Rudi Goblen’s play runs at the Geffen Playhouse in Los Angeles.

The world premiere of Littleboy/Littleman at the Geffen Playhouse deals heroically with identity and immigrant safety. Led by Alex Hernandez and Marlon Alexander Vargas, the riveting new drama by Rudi Goblen is funny, heartbreaking, and timely.
Bastian (Hernandez) struggles to keep his head above water in a US city while also tracking the comings and goings of his younger brother Fíto (Vargas). Fíto, a street performer, acknowledges how his art fuels his life, but Bastian sees his brother as aimless. The two argue about finances, family history, and responsibility of heritage while the climate of modern xenophobia suffocates them both.
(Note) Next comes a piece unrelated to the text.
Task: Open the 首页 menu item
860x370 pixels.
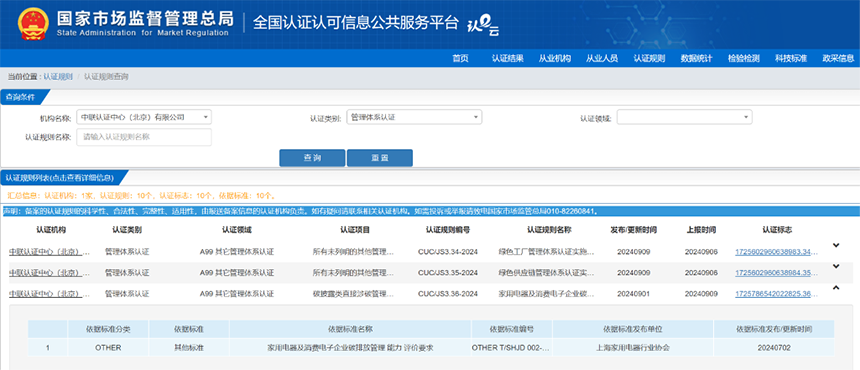Action: (461, 59)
The play evokes an earthy, lived-in chemistry of two people bound together by blood who dance to their own beats. Bastian’s speech is measured while Fíto’s is staccato, to match his excitable energy. Goblen’s dialogue blends street poetry and neo soul to form a tapestry of second chances, dead ends, and inevitabilities.
The audience gets a glimpse of Fíto’s poetry, and his talent is palpable, but the brothers’ relationship never quite comes into focus. Bastian’s life in Nicaragua is touched upon and weighs on his shoulders, but the story might have been deepened by focusing more on the tragedy that polluted Bastian’s childhood.
Hernandez is full of sorrow as the brother trying to bury his past even though his present is straining. Hernandez shows us Bastian’s frustration as he performs his telemarketer day job. Using a bland, anglicized voice, he allows customers and their hate to suck him dry, and he battles composure over vehemence, with Hernandez really showing us Bastian’s blood boiling. Vargas is all energy, a bursting balloon of exhilaration and promise. When he performs Fíto’s poetry, which includes audience participation, he’s dazzlingly confident and provocative.
Director Nancy Medina leaves the stage mostly bare, with only a couch that comes and goes, so that the audience can focus on the brothers. The music (featuring Dee Simone on drums and Tonya Sweets on bass guitar) offers kinetic energy, but the sound design is deafening. Earplugs are offered upon entering, but that proves to be cumbersome and unnerving when they have to be taken out to hear dialogue. The music would have had just as much impact at a lower volume.
Still, Littleboy/Littleman is a rewarding continuation of the Geffen Playhouse’s season about families in crisis, and it sheds further light on the precarious lives of immigrants in current America—a melting pot that has tipped over and is burning those who came here for protection.